Indeed, the outbreak is impacting day-to-day life in other ways for the families. Schools have been closed for weeks and our children are holed up Hong Kong’s notoriously small apartments. Kids have online learning and school faculty do their best to keep them occupied. Playgrounds, parks and leisure services are closed and empty.
University students have experienced months of disrupted classes as a result of the protests, and, as one would imagine, final-year students are wondering if they will graduate.
Many of my team, like other admin staff, work from home so as to avoid using public transport.
I was in Central a couple of days ago for a haircut, and the pavements were unusually empty. Those people you do see were masked, and the hairdresser, also masked, was complaining of dire business.
However, for us and many F&B, tourism, airlines, catering and retail businesses, the virus has exacerbated an already ailing situation after eight months of protests – it’s a real double whammy. A hotel I know of has had to lay off 40 full-time staff and put other staff on five to 10 days unpaid leave.

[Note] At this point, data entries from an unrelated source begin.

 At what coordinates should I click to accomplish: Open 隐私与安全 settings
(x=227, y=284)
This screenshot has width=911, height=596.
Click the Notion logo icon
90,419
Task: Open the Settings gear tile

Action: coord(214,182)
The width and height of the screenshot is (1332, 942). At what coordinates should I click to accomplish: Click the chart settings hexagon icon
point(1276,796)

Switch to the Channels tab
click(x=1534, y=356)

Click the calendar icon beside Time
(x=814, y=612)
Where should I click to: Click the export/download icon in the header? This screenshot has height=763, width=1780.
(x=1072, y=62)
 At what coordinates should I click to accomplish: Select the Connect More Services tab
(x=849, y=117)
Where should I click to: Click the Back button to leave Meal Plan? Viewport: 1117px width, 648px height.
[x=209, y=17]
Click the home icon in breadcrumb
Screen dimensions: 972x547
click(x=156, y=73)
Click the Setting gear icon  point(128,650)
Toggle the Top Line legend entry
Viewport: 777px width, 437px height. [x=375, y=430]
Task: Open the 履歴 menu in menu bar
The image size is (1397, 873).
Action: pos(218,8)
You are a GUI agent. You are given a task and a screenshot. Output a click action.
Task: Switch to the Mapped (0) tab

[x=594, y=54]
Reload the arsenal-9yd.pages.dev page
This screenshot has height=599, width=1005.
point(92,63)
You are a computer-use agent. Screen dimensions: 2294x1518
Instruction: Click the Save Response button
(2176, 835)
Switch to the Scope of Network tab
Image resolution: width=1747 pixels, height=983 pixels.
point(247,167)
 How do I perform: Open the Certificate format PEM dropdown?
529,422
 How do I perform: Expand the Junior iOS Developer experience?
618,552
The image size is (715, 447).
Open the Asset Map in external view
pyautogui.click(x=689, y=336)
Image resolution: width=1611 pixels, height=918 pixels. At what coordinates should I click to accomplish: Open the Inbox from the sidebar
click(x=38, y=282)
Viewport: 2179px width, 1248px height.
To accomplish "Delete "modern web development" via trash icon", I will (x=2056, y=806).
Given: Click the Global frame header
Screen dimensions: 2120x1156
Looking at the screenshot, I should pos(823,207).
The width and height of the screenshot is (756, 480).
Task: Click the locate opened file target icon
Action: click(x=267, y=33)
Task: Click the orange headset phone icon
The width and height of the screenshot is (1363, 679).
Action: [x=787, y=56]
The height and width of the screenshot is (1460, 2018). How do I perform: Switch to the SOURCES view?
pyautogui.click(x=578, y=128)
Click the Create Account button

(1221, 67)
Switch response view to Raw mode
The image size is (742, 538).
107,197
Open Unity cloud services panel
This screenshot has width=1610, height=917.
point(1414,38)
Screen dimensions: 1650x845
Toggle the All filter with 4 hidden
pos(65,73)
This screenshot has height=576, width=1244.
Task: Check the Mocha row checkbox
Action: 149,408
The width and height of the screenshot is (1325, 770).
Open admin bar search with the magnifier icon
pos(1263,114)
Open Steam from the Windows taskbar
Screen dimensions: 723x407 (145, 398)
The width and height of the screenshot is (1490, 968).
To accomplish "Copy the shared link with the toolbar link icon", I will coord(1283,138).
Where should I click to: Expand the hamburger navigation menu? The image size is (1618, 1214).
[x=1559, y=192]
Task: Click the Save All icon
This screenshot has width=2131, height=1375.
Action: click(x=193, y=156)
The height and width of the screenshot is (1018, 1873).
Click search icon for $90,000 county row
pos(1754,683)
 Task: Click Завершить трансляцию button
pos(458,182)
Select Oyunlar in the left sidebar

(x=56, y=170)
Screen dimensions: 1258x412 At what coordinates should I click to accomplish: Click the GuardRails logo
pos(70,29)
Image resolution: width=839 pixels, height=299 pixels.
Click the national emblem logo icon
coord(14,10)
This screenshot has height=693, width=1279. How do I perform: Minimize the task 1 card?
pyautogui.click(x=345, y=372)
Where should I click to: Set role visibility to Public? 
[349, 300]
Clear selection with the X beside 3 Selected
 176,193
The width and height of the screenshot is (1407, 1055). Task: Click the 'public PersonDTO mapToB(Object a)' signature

Moving forward, the issue is going to be that Europe and America are largely unaffected, but Asia looks horrible. That will definitely impact the appetite of EU/ES visitors to come to Hong Kong. Our market segment demographics have always been very diverse, so we were not as badly hit as some where the bulk of the business was from the China.
Clearly there is a correlation when one looks at the chart of the SARS infection. The big question, though, is did it die off because of the hot weather or because contact tracing and isolation measures worked?
If it’s the former, it could be May before the virus dies off (assuming it’s equally susceptible). If the latter, it could be March. It’s really hard to say for sure if Hong Kong business will bounce back as fast as it did after SARS. In that case, by August, most hotels were in the 90% occupancy range.